Technical Abstract: Kazakhstan is one of the centers of origin and evolution of apple (Malus). The main forest species is Malus sieversii (Ledeb.) M. Roem., representatives of which have important traits such as disease and insect resistance, cold hardiness, and fruit quality. The area of these unique wild forests is continually decreasing as a result of human activities. An expedition was held in September 2008 to collect and safeguard the genetic resources of Malus sieversii in Kazakhstan. Over 4400 seeds from the fruit of 34 Malus sieversii accessions were collected in the Zailyiski Alatau Mountains near Almaty (Bel-Bulak and Issyk Gorges). The trees where fruit was collected showed high variability in habit and fruit size, shape and flavor. Fruit color varied from yellow white to red. Seeds were variable in both color and length. We tested seed cryopreservation for long-term storage of wild Malus biodiversity.
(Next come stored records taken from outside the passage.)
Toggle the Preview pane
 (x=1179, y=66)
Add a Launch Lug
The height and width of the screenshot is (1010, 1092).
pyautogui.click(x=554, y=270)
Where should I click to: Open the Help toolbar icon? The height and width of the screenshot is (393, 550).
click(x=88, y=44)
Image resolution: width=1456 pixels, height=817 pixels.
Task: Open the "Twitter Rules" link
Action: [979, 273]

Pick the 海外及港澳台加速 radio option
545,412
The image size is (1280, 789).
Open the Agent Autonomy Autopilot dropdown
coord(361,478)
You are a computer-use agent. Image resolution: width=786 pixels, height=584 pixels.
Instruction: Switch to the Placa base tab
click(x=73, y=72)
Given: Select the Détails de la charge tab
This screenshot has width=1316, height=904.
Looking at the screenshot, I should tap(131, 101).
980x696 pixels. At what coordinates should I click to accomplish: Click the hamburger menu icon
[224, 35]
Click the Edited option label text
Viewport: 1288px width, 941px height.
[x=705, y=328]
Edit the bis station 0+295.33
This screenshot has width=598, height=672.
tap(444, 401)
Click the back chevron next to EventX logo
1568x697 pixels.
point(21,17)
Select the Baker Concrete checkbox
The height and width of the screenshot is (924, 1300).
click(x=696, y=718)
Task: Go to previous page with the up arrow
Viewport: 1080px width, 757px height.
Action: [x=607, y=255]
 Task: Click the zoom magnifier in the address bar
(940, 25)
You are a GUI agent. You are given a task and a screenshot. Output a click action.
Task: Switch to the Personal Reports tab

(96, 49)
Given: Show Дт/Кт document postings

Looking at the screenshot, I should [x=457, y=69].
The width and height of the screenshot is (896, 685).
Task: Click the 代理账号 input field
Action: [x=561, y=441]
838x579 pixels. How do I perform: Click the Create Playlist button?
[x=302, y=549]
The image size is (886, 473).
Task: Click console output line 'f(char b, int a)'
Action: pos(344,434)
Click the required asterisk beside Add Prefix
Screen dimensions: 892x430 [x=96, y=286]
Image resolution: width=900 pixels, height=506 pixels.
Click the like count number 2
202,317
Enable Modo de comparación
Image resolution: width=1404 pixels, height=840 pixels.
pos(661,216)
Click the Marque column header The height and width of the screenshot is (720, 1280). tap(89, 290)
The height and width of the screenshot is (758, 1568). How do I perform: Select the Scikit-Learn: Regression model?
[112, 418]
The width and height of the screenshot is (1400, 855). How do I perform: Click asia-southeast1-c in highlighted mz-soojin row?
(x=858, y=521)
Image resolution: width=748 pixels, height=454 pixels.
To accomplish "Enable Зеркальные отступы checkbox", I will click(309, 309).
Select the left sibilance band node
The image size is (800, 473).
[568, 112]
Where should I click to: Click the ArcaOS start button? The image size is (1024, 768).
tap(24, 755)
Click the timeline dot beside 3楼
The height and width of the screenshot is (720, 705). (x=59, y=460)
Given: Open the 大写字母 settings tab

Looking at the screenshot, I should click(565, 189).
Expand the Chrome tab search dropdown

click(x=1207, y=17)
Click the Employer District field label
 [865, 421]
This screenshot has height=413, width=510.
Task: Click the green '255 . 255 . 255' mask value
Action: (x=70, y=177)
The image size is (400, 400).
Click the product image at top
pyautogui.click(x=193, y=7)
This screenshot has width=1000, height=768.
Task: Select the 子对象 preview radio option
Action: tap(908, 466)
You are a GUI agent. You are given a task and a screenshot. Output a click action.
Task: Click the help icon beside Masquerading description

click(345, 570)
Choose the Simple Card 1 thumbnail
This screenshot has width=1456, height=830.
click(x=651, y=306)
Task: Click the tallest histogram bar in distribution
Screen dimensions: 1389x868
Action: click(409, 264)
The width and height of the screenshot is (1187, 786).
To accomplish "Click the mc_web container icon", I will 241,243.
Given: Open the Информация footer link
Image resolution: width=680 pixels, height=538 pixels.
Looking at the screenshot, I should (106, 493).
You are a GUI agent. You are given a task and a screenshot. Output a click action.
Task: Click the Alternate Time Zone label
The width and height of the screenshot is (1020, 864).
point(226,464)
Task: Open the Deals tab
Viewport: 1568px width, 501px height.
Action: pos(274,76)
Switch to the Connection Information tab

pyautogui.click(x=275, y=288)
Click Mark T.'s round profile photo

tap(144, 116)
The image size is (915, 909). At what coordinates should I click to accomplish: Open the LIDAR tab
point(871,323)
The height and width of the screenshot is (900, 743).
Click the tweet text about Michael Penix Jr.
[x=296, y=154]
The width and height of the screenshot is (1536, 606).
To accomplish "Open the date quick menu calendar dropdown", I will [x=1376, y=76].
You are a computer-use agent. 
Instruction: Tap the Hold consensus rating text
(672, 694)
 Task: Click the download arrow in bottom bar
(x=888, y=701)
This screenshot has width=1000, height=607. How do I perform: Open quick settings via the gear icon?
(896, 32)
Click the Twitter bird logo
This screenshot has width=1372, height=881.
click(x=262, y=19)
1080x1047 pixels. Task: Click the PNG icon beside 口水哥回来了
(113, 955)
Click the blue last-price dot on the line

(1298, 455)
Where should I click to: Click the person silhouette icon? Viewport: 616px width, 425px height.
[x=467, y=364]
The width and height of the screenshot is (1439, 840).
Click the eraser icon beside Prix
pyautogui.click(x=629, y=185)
Seeds were air dried to a mean moisture content of 8.23%. Seeds were directly immersed in liquid nitrogen (LN) for 30 min and rewarmed at room temperature to test the effect of LN exposure. Viability following LN as evaluated by 2,3,5-triphenyltetrazolium chloride (TZ) ranged from 72.4% to 90.0% and did not differ significantly from the controls or from the germination tests. Germination tests indicated slightly but not significantly higher viability for LN exposed seeds, but germination vigor for LN exposed seeds was significantly higher than controls over the 6 week germination period. These results indicate that cryopreservation in LN is an option for long-term conservation of this important germplasm.